Parce que si eux s’expriment librement et sans censure, en théorie, sur les principes de la liberté, de la fraternité et de l’ égalité, tout le monde a le droit de le faire et le peuple en particulier.

Mais si tout le monde parle en même temps on ne s’entend plus, disent-ils ! Et république n’est pas synonyme d’anarchie. Les Français ont un papa et c’est le président. C’est lui qui décide des programmes et qui file des devoirs.

Alors on nous demande de nous taire.

Et les gens acceptent de le faire.

Puisqu’ils parlent pour nous.

Le président, le gouvernement et les journaleux.

Mais le problème et c’est là que l’idée va dans le mur, c’est quand eux  disent parler pour nous, en général ils parlent pour eux.
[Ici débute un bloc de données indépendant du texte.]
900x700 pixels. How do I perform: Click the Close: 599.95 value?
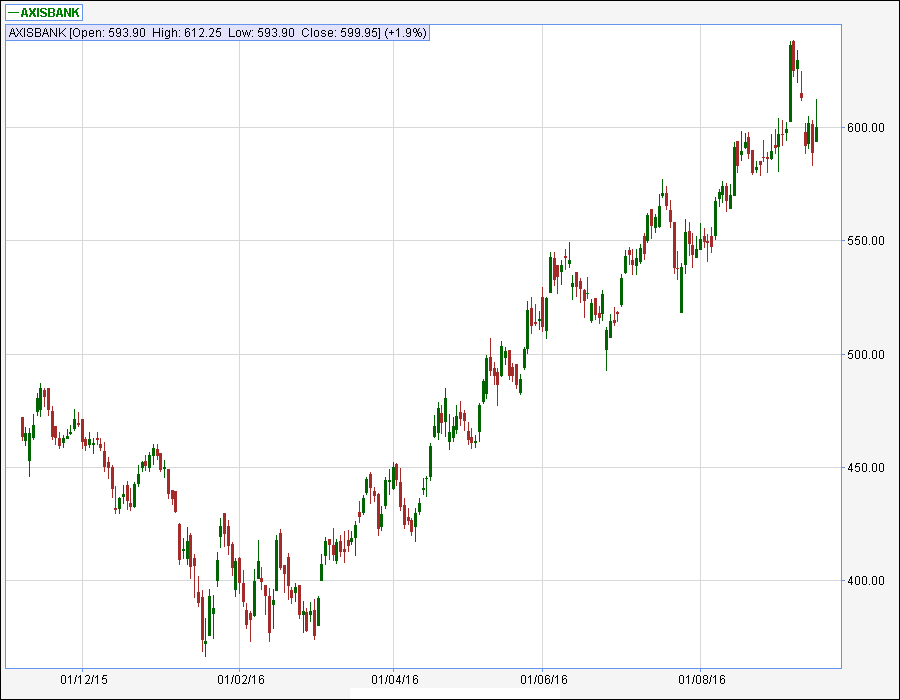click(341, 33)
Car leur habitude est de faire la sourde oreille et de pratiquer la langue de bois.

Alors que personne ne peut les censurer… puisque nous sommes dans un pays où la liberté d’expression est chérie et qu’ils parlent pour nous.
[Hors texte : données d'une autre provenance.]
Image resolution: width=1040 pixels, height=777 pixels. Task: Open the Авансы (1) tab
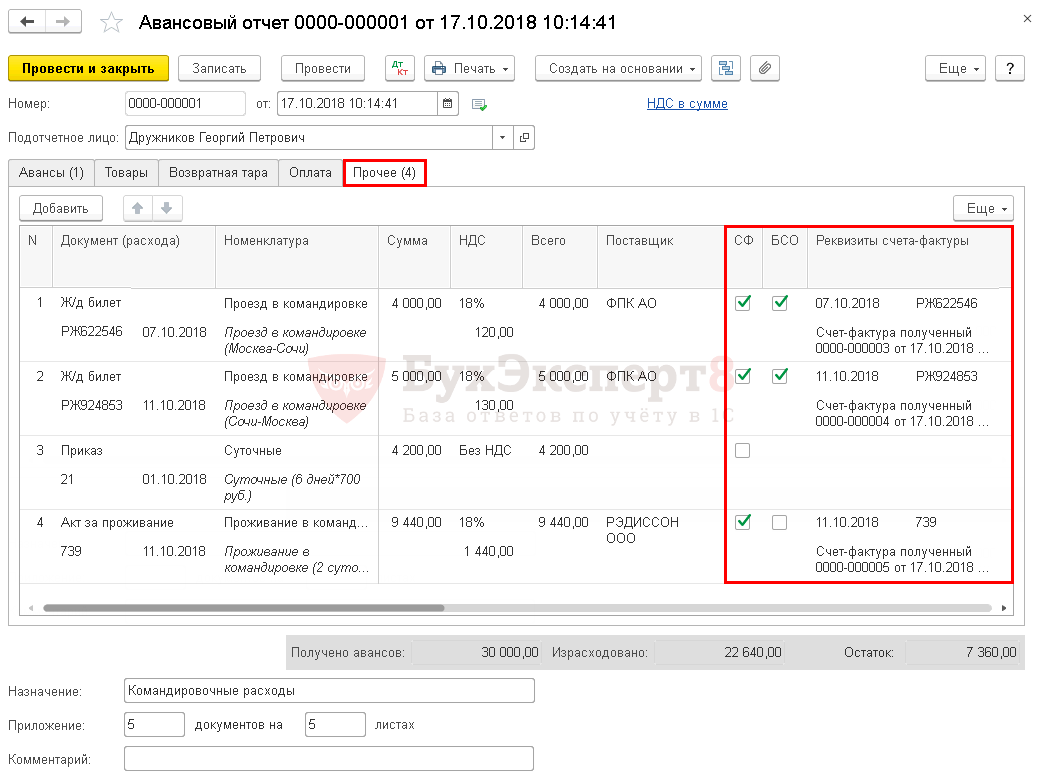pyautogui.click(x=51, y=173)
Alors qu’ils pourraient dire ce qu’ils pensent vraiment !

Mais non.

Ils s’interdisent de vérité alors qu’il est interdit d’interdire la liberté, donc de s’en prendre à la liberté d’expression.

Pourtant ils collent leurs affiches électorales sur les murs alors qu’il est défendu d’afficher sur les murs.

Vous allez me dire que les affichent ne disent pas la vérité non plus.

Certes.

 

Nous autres Français, en tous cas ceux des temps que ceux qui ont moins de vingt ans de pratique d’errance bohémienne politique ne peuvent pas connaître, nous n’avons plus le droit de poser nus, de respirer sans masques, de sortir faire la fête, de nous taper la cloche, de parler, d’ écrire ou de dessiner sur les sujets qui fâchent, d’envoyer paître toutes ces petites minorités actives qui font voter des lois plus connes les unes que les autres qui nous censure de plus en plus, de rouler sans ceinture, de conduire quoi que ce soit sans permis, de vivre sans assurance, de se faire soigner sans cotiser, de dire merde à son voisin, de mettre une grande claque aux mauvaises odeurs, de fumer dans les transports, de caricaturer des caricatures de croyances, d’aller dans un bordel, de faire de l’auto-stop sur l’autoroute, de prendre une nationale à mobylette, de construire une véranda sans permis, de conduire une Lada sans permis, d’acheter une maison sans s’endetter à vie, de se marier sans divorcer avant ou après, de regarder la télévision sans payer un abonnement mensuel à un opérateur, de voter utile, d’aller à la messe sans communier,  de contester sans finir par approuver, d’être autre chose que  des otages commerciaux, politiques et médicaux, de partager nos microbes, de baiser sans capotes, de travailler sans qualifications et sans passer par la case chômage, de garer sa caravane en bord de mer, de promener son chien sans laisse, de pisser contre un mur où il est d’ailleurs interdit d’afficher, de glander sur un banc public après 18 heures, de mater le cul d’une fille sans finir au tribunal, de mater le cul d’un mec sans passer pour une salope, de voir ses enfants quand bons nous semble sans passer par un juge quand papa et maman s’aiment plus, de vanner un handicapé, un fou, un politique, un curé, un croyant, un élu, un banquier, un juge, un ou une d’une minorité reconnue, de dire « dix petits négres » au libraire pour commander le livre, d’être noir avec les blancs, d’être blanc avec les noirs,  de manger une entrecôte devant un végan, de dire si on aime, de dire si on n’aime pas, de ne pas être modéré en tout et pour tout…

Et j’en passe…

Alors qu’un dessin de presse paru dans le plus grand journal français qui  pourtant n’affiche ni de bites à la Reiser, ni de nichons à la Wolinski et qui n’est pas une scène de cul à la sauce fluide glaciale  soit censuré parce qu’un pingouin en smoking sur la banquise pose une question pertinente sur l’inceste à un autre pingouin, je ne suis pas surpris.

 

Yoann Laurent-Rouault, rédacteur en chef.